[BEGIN RECORDED INFORMATION]

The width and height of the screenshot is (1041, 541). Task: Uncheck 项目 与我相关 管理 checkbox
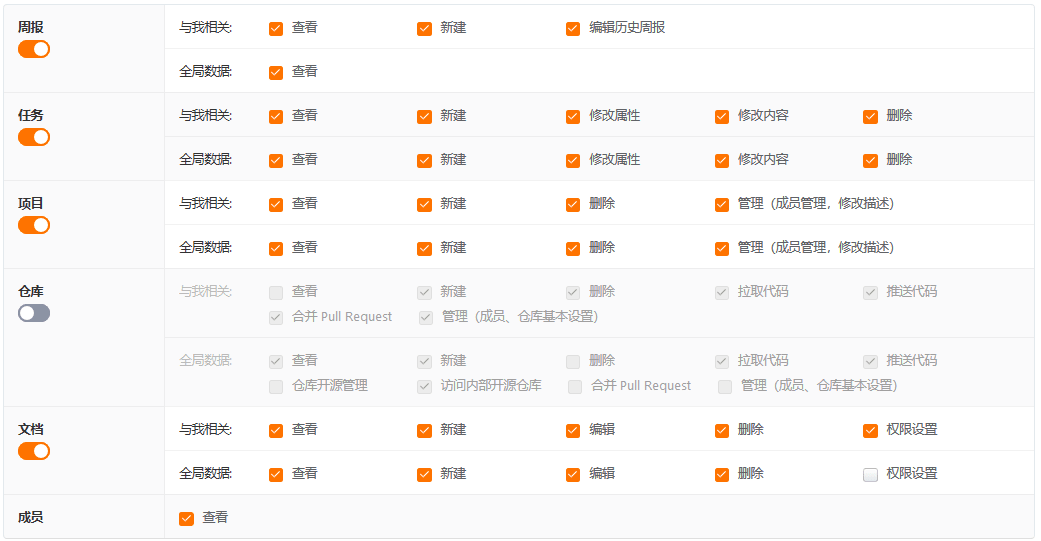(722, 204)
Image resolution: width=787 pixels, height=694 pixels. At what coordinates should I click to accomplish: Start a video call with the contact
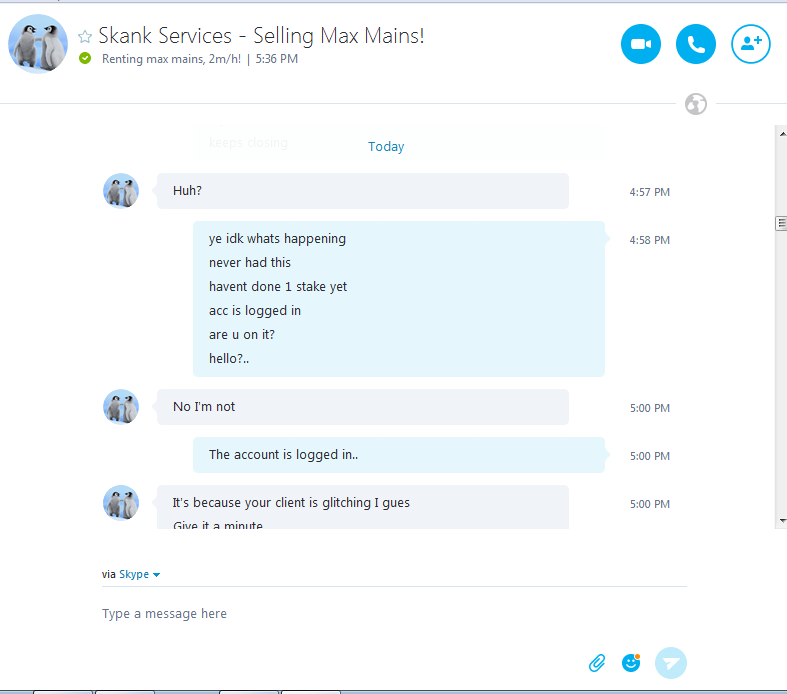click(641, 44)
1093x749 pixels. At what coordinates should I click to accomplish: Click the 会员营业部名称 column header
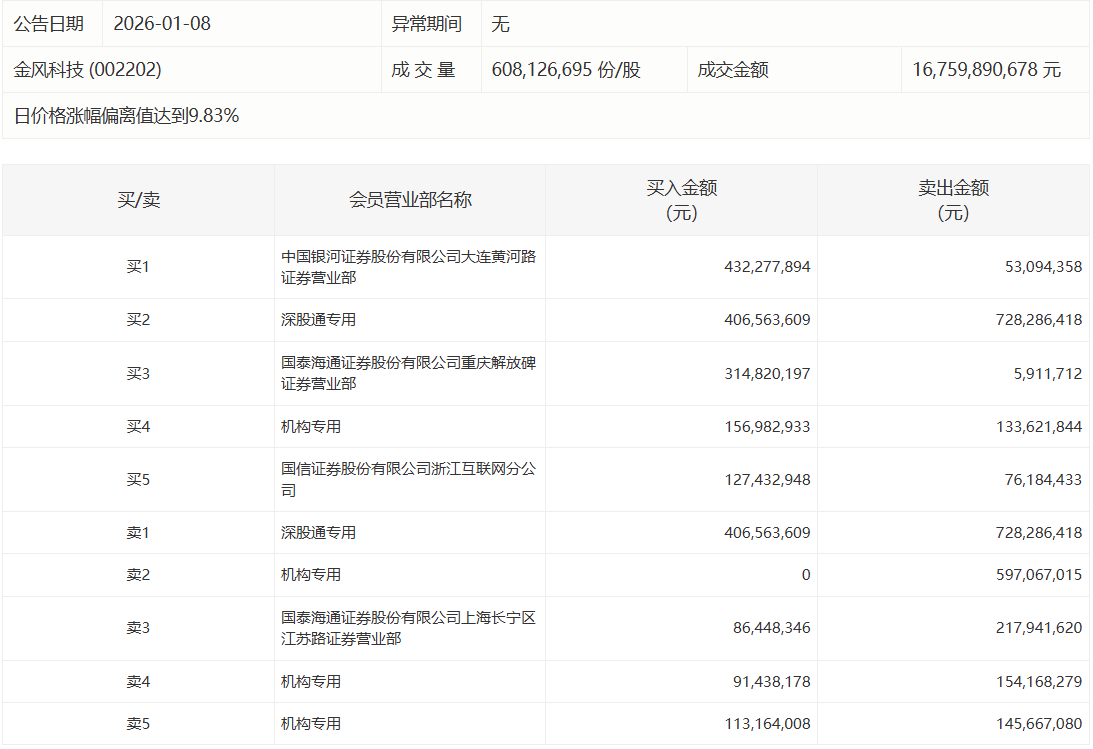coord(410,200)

[END RECORDED INFORMATION]
[BEGIN RECORDED INFORMATION]

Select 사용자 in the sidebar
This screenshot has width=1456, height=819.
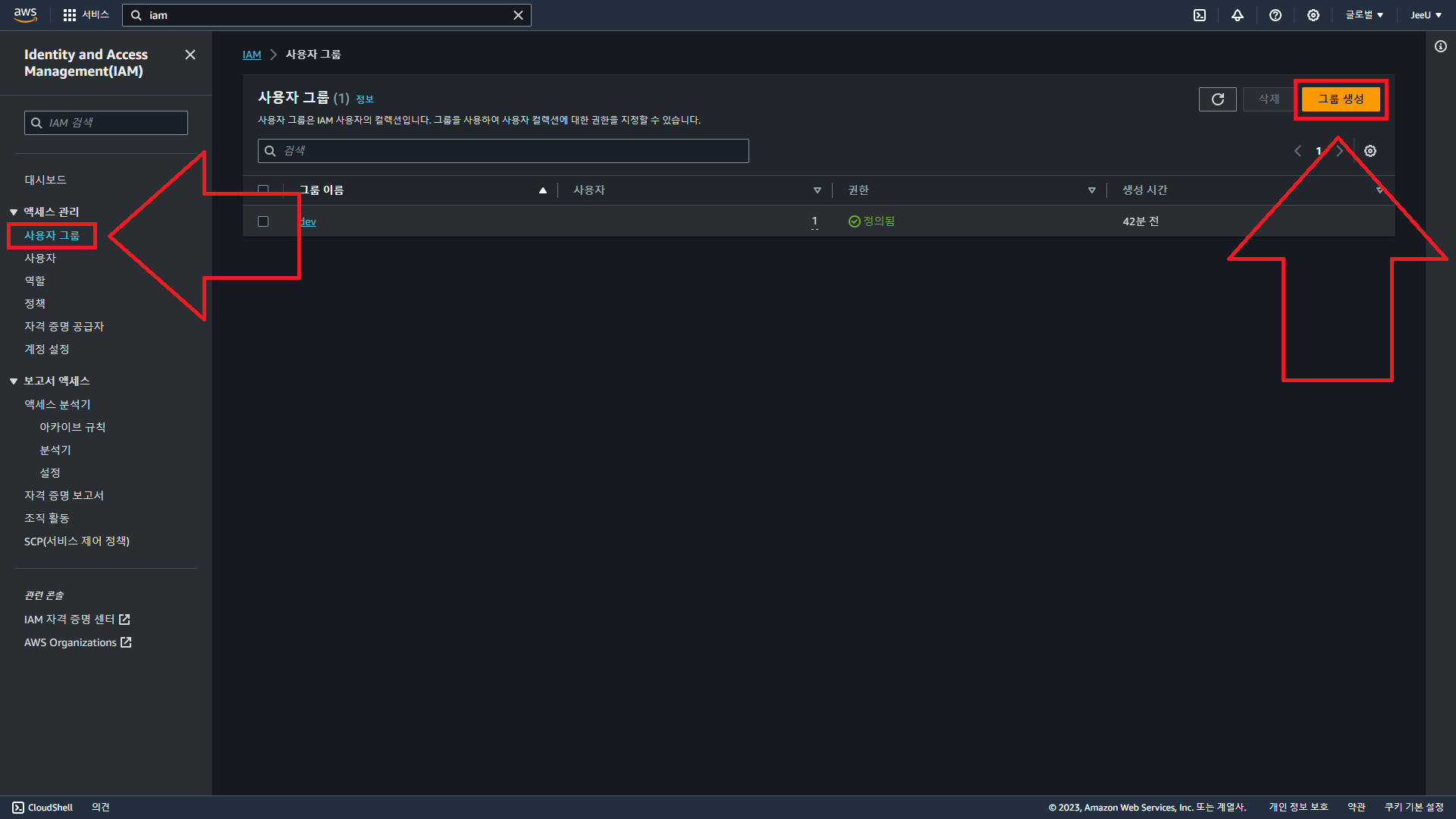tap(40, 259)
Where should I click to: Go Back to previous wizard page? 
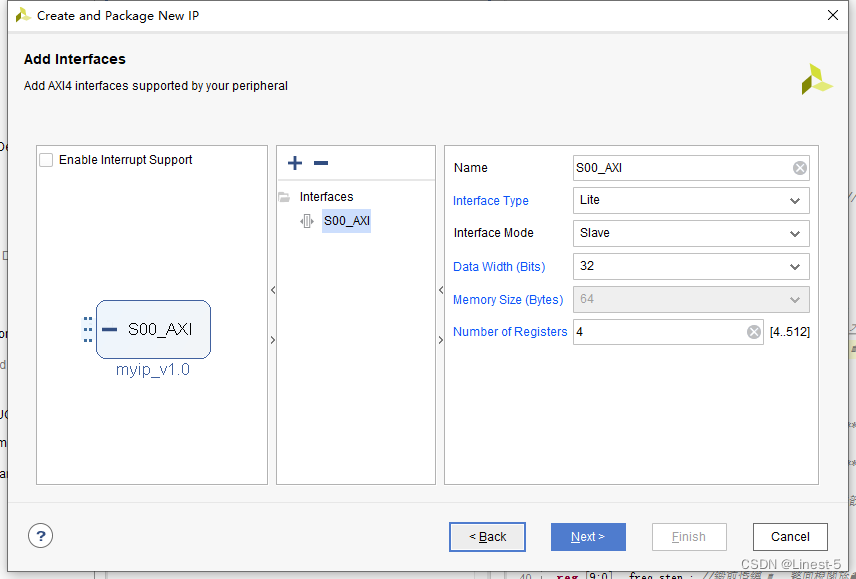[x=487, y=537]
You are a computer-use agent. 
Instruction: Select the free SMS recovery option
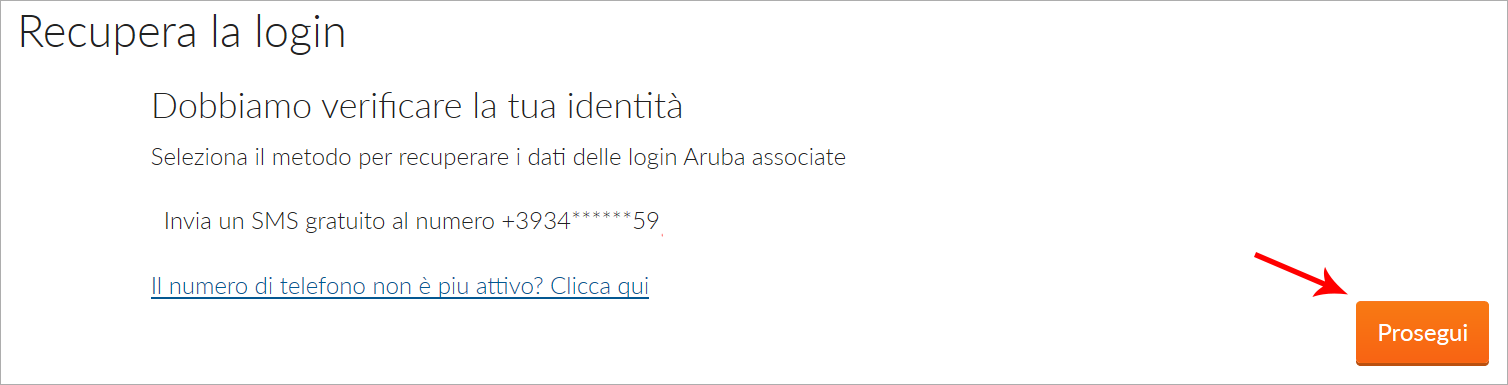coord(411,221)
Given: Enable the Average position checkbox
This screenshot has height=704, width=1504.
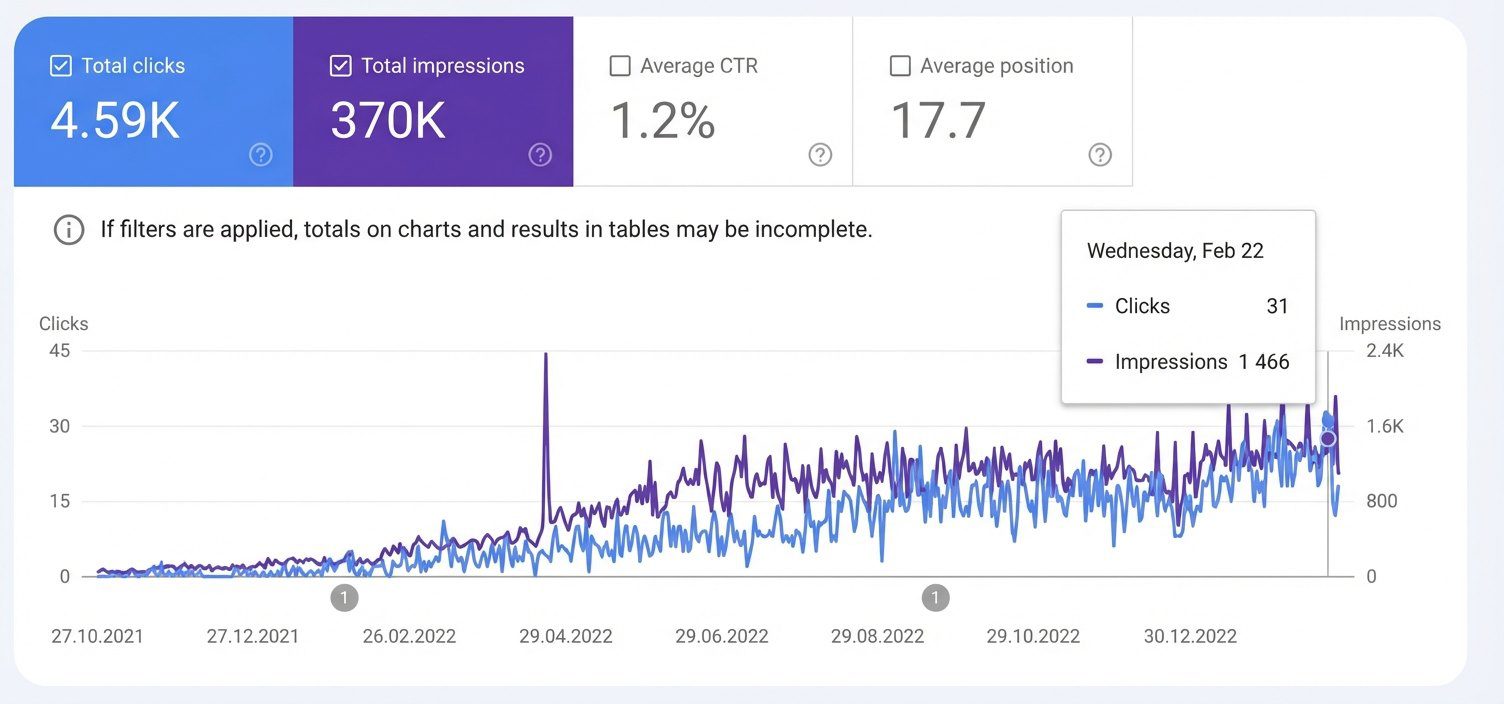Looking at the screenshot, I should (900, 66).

[END RECORDED INFORMATION]

DIRECTION:
Convert the stretch of entries from the line that contains "Image resolution: width=787" through the line that contains "coord(410,200)" into a JSON list of strings, one string per line, with blank lines and the pictures left out.

SOLUTION TO THIS PROBLEM:
[
  "Image resolution: width=787 pixels, height=694 pixels. At what coordinates should I click to accomplish: Start a video call with the contact",
  "click(641, 44)",
  "1093x749 pixels. At what coordinates should I click to accomplish: Click the 会员营业部名称 column header",
  "coord(410,200)"
]